▶ _Text shown_
First three modes for browsing and DAM

In ACDSee Photo Studio Home 2020, the first three modes are for browsing and DAM. The modes are as follows:

  • Manage Mode is where you can browse folders, filter out photos, create stuff like slideshows and contact sheets, and send images to various photo platforms. You can switch between photo editors from here, too, in case you have other software with different functionality. Manage Mode is the hub of the software. You can even add geographical data to photos from here using the Map tool and reverse geocoding.
  • Photos Mode is great if you want to see everything on your drive within a short space of time. Let’s say you need to root out photos without any keywords or identifying data—this is the place to do it. This mode lets you see all content at once, whether it’s in folders or subfolders, so there’s no hiding place when you’re trying to find specific pictures.
  • View Mode gives you a nice big preview of your photos one-by-one, and it’s quick. This is a good place for assessing the content of your photos and grading them. (In another article, I suggest a workflow for this software). You can scrutinize the technical quality of TIFFs and JPEGs* in this mode, too. A nice feature of View Mode is the set of experimental tools it gives you, which you can apply to the picture without committing to the edit.

*Note that View Mode is not a good place for assessing critical sharpness in raw files, as the software displays the embedded JPEG to maintain speed. This JPEG looks especially poor at 100%, but it’s fine for assessing content and composition.

Fast photo browsing in ACDSee Photo Studio Home 2020
Photos Mode. This mode shows all images, whether in folders or subfolders.

Importing and Cataloging

When it comes to importing files into ACDSee software, you don’t need to do it at all.

The software accesses the folder system of your OS, so it’s enough just to copy and paste the files onto your hard drive. They are added to the ACDSee database automatically when you browse them later. That being said, you can import files via the software if you want and adjust filenames or add metadata while you’re doing it.

If you need to catalog lots of pictures without browsing them all first, you can do that too in Manage or Photos modes. This is especially useful when you first start using the software, though you must wait a while for the process to complete.

Getting organized

It’s all very well cataloging your photos, but there’s still a way to go before they’re genuinely searchable.

In Manage and View Modes of Photo Studio Home 2020, you can open the Properties panel to the right-hand side. It’s here that you add keywords, captions, ratings, color labels, and categories to your photos.

ACDSee Photo Studio Home 2020 - IPTC data
I advise working on keywords in the ACDSee Metadata tab, then copying and pasting them into the IPTC field if you want them to be readable elsewhere. Alas, there’s no button to make this task quicker.

You can use any or all of these features to make your photos searchable, grade them, and track them in your workflow. In a recent sponsored article, I suggested using ratings to grade the quality of your photos and color labels to mark your workflow progress. This is a common use of these tools.

▶ _Direction 1_
In one to three sentences, explain why the text on ACDSee Photo Studio Home 2020 says View Mode is a poor place to judge critical sharpness in raw files.
▶ _Direction 2_
According to the text on ACDSee Photo Studio Home 2020, which panel do you open to add keywords, captions, ratings, color labels, and categories?
The data after this point comes from a separate source.

▶ _Information shown_
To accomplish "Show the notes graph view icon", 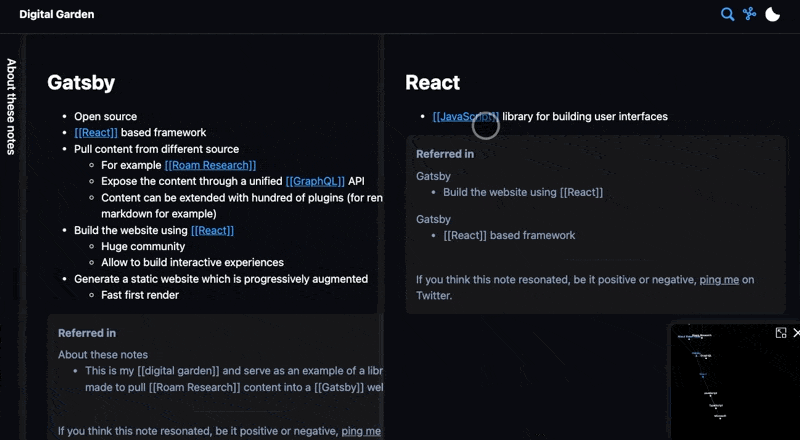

▶ _Exercise output 1_
To keep things fast, View Mode displays the raw file's embedded JPEG rather than the raw file itself. That JPEG looks especially poor at 100%, though it is fine for assessing content and composition.

▶ _Exercise output 2_
The Properties panel, on the right-hand side in Manage and View Modes.